You've identified the one place in the Henkin proof of compactness where choice is used, namely in completing an arbitrary theory $T$.
If you don't want to use the full Axiom of Choice, you can simply assume "every first-order theory has a completion" (call this TC for theory completion) and move on with your day. Indeed, this assumption is strictly weaker than AC.
Usually people don't phrase the assumption in the way I did as TC, instead they talk about the Boolean Prime Idea Theorem (BPIT) (or ultrafilter lemma): Every nontrivial Boolean algebra has a prime ideal (the complement of which is an ultrafilter).
But BPIT is equivalent to TC. Why?
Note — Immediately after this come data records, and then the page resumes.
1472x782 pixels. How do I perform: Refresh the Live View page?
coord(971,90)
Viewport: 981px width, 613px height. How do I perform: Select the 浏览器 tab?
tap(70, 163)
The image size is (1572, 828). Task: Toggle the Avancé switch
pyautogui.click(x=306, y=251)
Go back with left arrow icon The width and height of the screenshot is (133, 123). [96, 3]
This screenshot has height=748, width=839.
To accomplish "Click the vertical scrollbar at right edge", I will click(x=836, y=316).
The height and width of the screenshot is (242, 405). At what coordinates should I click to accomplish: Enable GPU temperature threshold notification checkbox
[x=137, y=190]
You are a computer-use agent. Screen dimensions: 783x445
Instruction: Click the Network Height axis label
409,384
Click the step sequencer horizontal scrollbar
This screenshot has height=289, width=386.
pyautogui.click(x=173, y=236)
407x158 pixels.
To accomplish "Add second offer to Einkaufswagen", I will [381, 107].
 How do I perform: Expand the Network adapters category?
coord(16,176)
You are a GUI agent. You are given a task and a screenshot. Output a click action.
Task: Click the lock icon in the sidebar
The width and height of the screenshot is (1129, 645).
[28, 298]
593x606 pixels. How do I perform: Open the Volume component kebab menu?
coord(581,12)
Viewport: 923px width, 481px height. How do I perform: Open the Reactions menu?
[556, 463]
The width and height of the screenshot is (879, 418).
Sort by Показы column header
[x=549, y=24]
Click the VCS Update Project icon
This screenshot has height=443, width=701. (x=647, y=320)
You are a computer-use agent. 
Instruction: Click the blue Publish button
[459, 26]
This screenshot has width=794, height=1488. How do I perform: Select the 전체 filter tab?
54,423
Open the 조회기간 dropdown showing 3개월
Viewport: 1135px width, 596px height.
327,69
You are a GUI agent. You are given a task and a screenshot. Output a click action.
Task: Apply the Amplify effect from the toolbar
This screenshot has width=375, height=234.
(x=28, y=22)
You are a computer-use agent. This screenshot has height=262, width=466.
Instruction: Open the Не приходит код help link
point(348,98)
Well, you should think of a Boolean algebra as encoding a (propositional) theory, and an ultrafilter as a completion of that theory.
BPIT $\to$ TC: Given a theory $T$, form the Lindenbaum-Tarski algebra $B_T$ of sentences of $T$ modulo provable equivalence from $T$. Assuming $T$ is consistent, $B_T$ is nontrivial (i.e. $\top\neq \bot$), so using BPIT, there is an ultrafilter $U$ on $B_T$. Let $T' = \{\varphi\mid [\varphi]\in U\}$ and check that $T'$ is a consistent completion of $T$.
TC $\to$ BPIT: Given a nontrivial Boolean algebra $B$, we'll build a theory $T_B$. Introduce a language consisting of one propositional symbol $P_b$ for each element $b\in B$ (a propositional symbol is a $0$-ary relation symbol - it's either true or false in a model - if you're not happy allowing these in first-order logic, instead take $P_b$ to be a unary relation symbol an add axioms to $T_B$: $(\forall x\, P_b(x)) \lor (\forall x\, \lnot P_b(x))$).
Now for each equation holding in $B$, add a relevant axiom to $T_B$. For example, if $a\lor b = c\land \lnot d$, add the axiom $P_a \lor P_b \leftrightarrow P_c \land P_d$ (or $\forall x\, P_a(x) \lor P_b(x) \leftrightarrow P_c(x) \land P_d(x)$ if you're using unary predicates).
A completion $T'$ of $T_B$ must include $P_b$ or $\lnot P_b$ for each $b\in B$. Then $\{b\in B\mid P_b\in T'\}$ is an ultrafilter on $B$.